§ **To-do item**:
From the post on Scala vs Clojure below, answer briefly:
1. How long had the writer been using Scala at the time of the post?
2. Which Clojure library does the writer say much of their Clojure work relies on?
3. Which Eclipse tool for Clojure does the post call "pretty good"?

Wednesday, February 22, 2012

Preliminary thoughts on Scala vs Clojure

I've been using Scala for a little over a week now. Here are some preliminary thoughts on Scala vs Clojure.

(i) Scala is a better Java. Scala is still Java, in the sense that it is an OOP language requiring you to put a lot of effort into determining what is public and what is private. I've written about alternative approaches to OOP before [here, here, and here]. I don't want to go through the same discussion here (and don't claim to have fully grasped all the issues). I'll just say that I'm not smart enough to keep track of all the things you have to keep track of to do Java-style OOP. I can write pure functions that operate on data structures. I can't keep track of how all the data and methods and private etc. interact with one another. I couldn't do it when I tried Java and I can't do it now.

(ii) I miss macros. That surprised me because I don't write a lot of macros in Clojure. A lot of what I have done in Clojure makes use of Incanter, so it was just simple library calls. I don't even understand macros fully. Yet I miss them when they're not available. I spent a few minutes looking at Scala macros. That was enough.

(iii) Syntax is double-edged sword. I'm a fan of "everything's a list". If anything, I'd prefer to cut down on the amount of syntax that ends up in Clojure programs. Yet "everything's a list" just can't be sold to others. Scala, on the other hand, probably has the best syntax I've seen. I'd imagine that Scala makes a very good first impression. I haven't talked to anyone else about Scala so I don't know.

(iv) Scala performance is better than Clojure's. It's too easy to write slow code in Clojure. The various benchmarks I've seen support this. There are a lot of good things I can say about Incanter, but you wouldn't choose it for performance. I don't mean this in a way to start a flamewar, it's just an observation, and I'd be happy for someone to point out how I'm wrong. By that I don't mean a list of ways to tune my Clojure code. Tuning is a PITA that should be done by the author of the library. If performance is critical, I can't see a reasonable argument for using Clojure rather than Scala.

(v) I do mostly numerical programming. The JVM is a serious drawback for both languages. Beyond that, I don't see much interest from the Clojure community in numerical computing. All I see is Incanter, which doesn't seem to be very active, doesn't offer great performance, and is far from a complete solution relative to R, Matlab, and Scipy. Clojure is focused on other areas, and that's fine, but this is my comparison of Clojure and Scala, and it's what matters to me. On the other hand, Scala is very active in this area. Five years from now Scala will probably be a strong competitor to Matlab, while offering a much better language. It would be interesting to compare Clojure against SBCL for numerical computing.

(vi) Both have adequate IDE support in Eclipse. Counterclockwise is pretty good. The Scala IDE is just unbelievable. You don't need to debug Scala code: you just look at the bottom of the screen to see if there are any errors. You can even understand Scala error messages.

§ **Information shown**:

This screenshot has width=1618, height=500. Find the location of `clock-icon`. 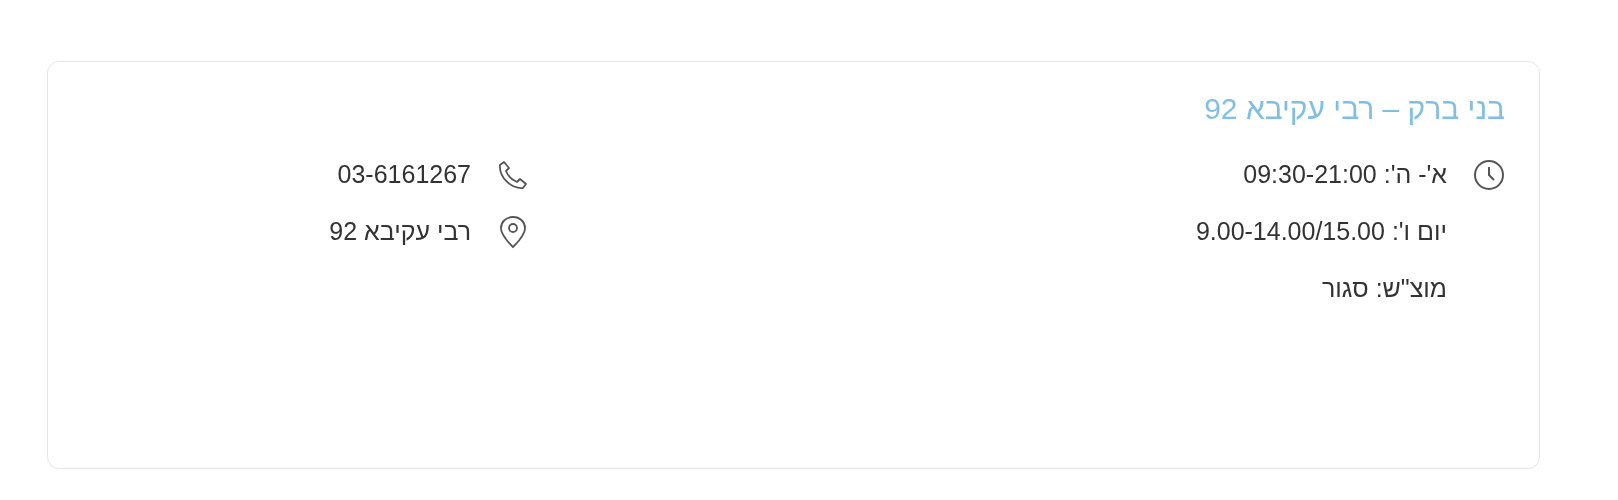

clock-icon is located at coordinates (1489, 174).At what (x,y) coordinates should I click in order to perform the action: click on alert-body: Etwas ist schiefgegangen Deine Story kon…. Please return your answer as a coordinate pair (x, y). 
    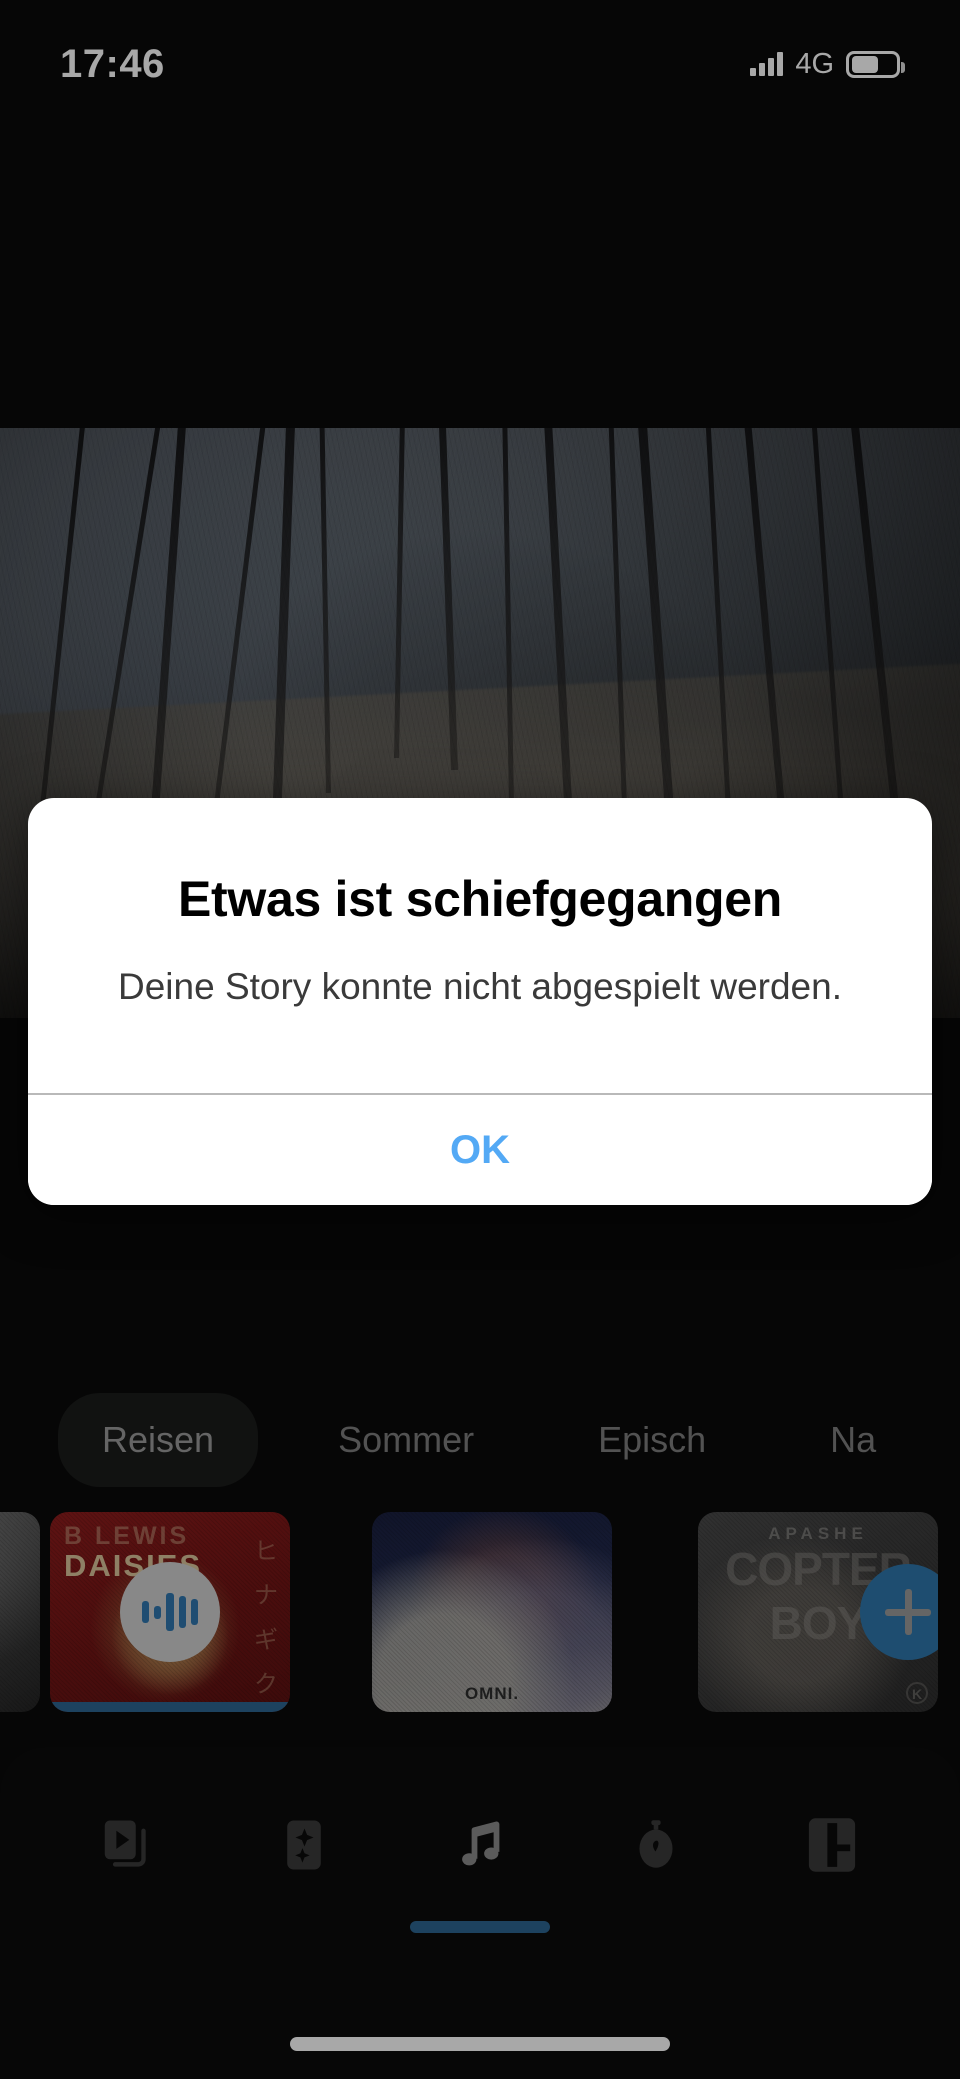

§ **The completed task**:
1. A little over a week.
2. Incanter.
3. Counterclockwise.